图2 各组大鼠术侧腓肠肌纤维的HE染色结果
图3 各组大鼠术侧腓肠肌纤维横截面积比较(n n=8)
2.3 各组大鼠术侧腓肠肌中肌卫星细胞分化相关因子mRNAmRNA的相对表达量
各组大鼠术侧腓肠肌中肌卫星细胞分化相关因子mRNA的相对表达量结果如图4所示:造模后第4周,模型组大鼠术侧腓肠肌中HDAC4、TGF-β1、TGF-βr1、TGF-βr2、Smad3 mRNA相对表达量均高于假手术组,差异有统计学意义(P<0.05),电针组的HDAC4、TGF-β1、TGF-βr1、TGF-βr2、Smad3 mRNA相对表达量低于模型组,差异有统计学意义(P<0.05)。模型组术侧腓肠肌中Myod1、Mir-206 mRNA相对表达量高于假手术组(P<0.05),而电针组腓肠肌中Myod1、Mir-206 mRNA相对表达量高于模型组,差异有统计学意义(P<0.05)。

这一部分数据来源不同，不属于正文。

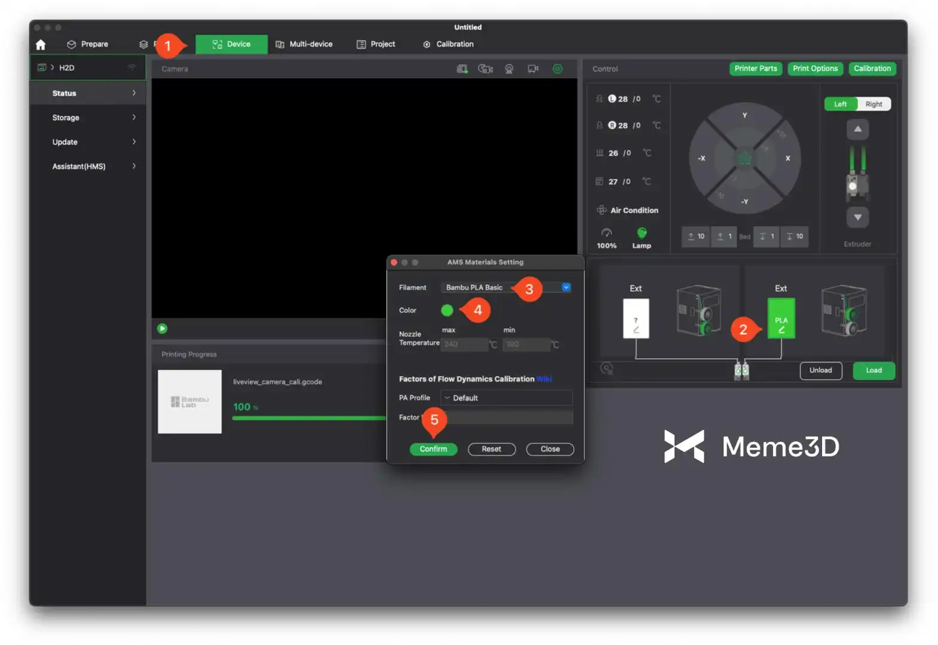Open the PA Profile dropdown
The image size is (938, 645).
click(507, 398)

模型组术侧腓肠肌中Smad7 mRNA相对表达量低于假手术组(P<0.05),而电针组的Smad7 mRNA相对表达量高于模型组,差异有统计学意义(P<0.05)。这提示电针可能通过抑制 TGF-β1/Smad3信号通路,抑制 HDAC4,促进Myod1和Mir-206的表达,促进失神经肌萎缩大鼠肌卫星细胞的分化。

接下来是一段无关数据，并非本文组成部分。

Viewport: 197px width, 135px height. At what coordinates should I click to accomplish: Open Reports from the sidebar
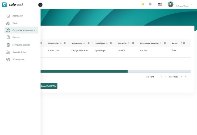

图4 各组大鼠术侧腓肠肌中肌卫星细胞分化相关因子mRNA的相对表达量比较(n n=8)
3 讨论
失神经性肌萎缩是指靶肌肉失去神经支配后所发生的肌纤维变细甚至消失的病理状态。实验中通常使用肌湿重比、肌纤维横截面积的减小[14]判断肌萎缩的程度。本实验通过横断大鼠右侧坐骨神经制备右下肢失神经性肌萎缩模型,观察电针干预对大鼠失神经肌萎缩的延缓作用。实验结果表明,电针干预“足三里”、“环跳”穴能有效延缓该侧腓肠肌湿重比和纤维横截面积的下降,提示电针干预能有效延缓失神经肌萎缩。中医学将失神经性肌萎缩归为“痿症”范畴,并提出“治痿独取阳明”的治疗大法,针灸对其疗效显着[15]。足阳明胃经为五脏六腑之海,有润养宗筋的作用,而宗筋有束骨利关节之功,足三里为阳明经合穴,功善舒筋活络、养筋活血,为下肢痿痹之临床要穴;环跳为足少阳胆经穴位,功善疏通经络、活血止痛,为活络下肢气血之临床常用穴。本实验电针干预足三里、环跳穴延缓大鼠的失神经肌萎缩可能是通过疏通气血、活络宗筋实现的。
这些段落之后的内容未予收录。